- WHAT IS NEEDED
Every line in the records below between the one holding "Bestellverfolgung (161, 2416)" and the one holding "[mobileMenu] (37, 72)", inclusive, is to be set down exactly; all other lines are to be left out.

- Stored items

-=-=-

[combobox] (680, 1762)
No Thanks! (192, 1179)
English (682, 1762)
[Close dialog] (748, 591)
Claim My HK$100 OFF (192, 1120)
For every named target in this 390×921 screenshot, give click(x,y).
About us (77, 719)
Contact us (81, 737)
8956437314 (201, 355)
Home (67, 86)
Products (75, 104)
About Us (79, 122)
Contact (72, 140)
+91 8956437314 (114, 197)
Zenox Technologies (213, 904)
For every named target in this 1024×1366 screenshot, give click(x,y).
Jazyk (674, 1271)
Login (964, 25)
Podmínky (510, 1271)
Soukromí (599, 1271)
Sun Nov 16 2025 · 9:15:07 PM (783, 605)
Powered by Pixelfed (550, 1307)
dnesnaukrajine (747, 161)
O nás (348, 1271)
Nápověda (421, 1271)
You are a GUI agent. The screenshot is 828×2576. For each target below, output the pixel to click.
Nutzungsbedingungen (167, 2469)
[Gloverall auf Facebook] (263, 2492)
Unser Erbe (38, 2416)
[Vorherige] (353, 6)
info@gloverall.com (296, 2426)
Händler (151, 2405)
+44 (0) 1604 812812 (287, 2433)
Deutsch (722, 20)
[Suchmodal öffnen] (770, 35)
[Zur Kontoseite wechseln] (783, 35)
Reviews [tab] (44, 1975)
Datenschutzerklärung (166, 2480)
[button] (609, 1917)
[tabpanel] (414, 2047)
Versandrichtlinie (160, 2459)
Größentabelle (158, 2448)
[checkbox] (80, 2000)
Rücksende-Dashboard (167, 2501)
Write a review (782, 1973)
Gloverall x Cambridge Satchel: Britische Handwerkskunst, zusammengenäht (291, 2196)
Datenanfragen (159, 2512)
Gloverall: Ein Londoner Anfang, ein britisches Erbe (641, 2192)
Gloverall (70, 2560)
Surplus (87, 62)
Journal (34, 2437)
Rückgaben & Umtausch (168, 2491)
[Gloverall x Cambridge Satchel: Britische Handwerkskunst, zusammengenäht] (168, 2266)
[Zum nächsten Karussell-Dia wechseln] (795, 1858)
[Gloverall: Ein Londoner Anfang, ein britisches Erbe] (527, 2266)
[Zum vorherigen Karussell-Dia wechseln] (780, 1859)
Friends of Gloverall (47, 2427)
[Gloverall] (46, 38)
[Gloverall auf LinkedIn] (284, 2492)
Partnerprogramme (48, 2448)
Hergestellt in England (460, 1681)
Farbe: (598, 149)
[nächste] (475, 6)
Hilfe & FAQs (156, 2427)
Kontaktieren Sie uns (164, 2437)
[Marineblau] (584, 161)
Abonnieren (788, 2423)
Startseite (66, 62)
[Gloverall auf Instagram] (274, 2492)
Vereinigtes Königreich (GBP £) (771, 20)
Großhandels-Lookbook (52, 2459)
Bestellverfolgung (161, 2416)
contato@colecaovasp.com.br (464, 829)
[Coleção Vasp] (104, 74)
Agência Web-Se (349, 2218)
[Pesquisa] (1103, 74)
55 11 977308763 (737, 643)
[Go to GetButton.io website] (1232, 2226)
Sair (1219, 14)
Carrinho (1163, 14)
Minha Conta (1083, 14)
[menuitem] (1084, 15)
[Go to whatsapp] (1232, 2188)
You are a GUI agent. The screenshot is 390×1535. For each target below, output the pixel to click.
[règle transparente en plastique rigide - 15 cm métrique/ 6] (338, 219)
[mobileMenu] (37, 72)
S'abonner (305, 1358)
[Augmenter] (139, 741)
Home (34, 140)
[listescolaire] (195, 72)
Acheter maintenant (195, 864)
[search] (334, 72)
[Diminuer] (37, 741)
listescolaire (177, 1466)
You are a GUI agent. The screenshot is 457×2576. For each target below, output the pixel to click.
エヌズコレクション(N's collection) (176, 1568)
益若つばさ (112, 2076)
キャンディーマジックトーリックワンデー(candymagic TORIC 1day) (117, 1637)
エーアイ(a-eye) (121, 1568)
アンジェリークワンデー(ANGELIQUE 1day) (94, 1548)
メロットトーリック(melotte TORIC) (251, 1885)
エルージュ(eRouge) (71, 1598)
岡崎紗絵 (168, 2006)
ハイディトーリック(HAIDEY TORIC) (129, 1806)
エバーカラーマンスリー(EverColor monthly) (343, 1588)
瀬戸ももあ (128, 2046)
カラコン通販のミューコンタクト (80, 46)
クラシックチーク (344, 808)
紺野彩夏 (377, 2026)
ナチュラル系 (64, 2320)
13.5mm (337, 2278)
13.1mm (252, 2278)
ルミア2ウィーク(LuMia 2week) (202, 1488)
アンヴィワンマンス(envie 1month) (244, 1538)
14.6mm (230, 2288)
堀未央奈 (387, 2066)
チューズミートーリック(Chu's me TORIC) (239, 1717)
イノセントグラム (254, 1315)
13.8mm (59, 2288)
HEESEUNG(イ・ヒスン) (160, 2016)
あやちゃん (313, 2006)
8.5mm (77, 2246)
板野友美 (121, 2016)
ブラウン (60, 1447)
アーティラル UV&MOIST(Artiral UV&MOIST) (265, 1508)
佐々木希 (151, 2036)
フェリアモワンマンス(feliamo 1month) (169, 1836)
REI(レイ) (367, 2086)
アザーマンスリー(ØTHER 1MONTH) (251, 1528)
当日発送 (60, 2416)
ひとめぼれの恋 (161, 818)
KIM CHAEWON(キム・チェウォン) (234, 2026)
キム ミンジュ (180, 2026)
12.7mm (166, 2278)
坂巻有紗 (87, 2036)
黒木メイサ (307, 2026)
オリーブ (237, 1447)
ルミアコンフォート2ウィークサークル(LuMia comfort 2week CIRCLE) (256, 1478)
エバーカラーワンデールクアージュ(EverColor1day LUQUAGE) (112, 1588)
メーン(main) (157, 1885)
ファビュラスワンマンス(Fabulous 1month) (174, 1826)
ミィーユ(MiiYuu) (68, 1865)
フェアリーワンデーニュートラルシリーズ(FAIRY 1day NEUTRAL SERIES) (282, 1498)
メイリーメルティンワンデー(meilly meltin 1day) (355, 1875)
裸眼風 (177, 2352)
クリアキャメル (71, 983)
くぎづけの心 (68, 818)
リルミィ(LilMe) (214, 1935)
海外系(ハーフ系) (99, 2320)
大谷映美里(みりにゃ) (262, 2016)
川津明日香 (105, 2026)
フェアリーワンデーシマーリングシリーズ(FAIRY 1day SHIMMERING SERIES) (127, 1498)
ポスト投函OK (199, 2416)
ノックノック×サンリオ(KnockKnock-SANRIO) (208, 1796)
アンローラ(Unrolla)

-=-=-

- EXPECTED OUTPUT
Bestellverfolgung (161, 2416)
contato@colecaovasp.com.br (464, 829)
[Coleção Vasp] (104, 74)
Agência Web-Se (349, 2218)
[Pesquisa] (1103, 74)
55 11 977308763 (737, 643)
[Go to GetButton.io website] (1232, 2226)
Sair (1219, 14)
Carrinho (1163, 14)
Minha Conta (1083, 14)
[menuitem] (1084, 15)
[Go to whatsapp] (1232, 2188)
You are a GUI agent. The screenshot is 390×1535. For each target below, output the pixel to click.
[règle transparente en plastique rigide - 15 cm métrique/ 6] (338, 219)
[mobileMenu] (37, 72)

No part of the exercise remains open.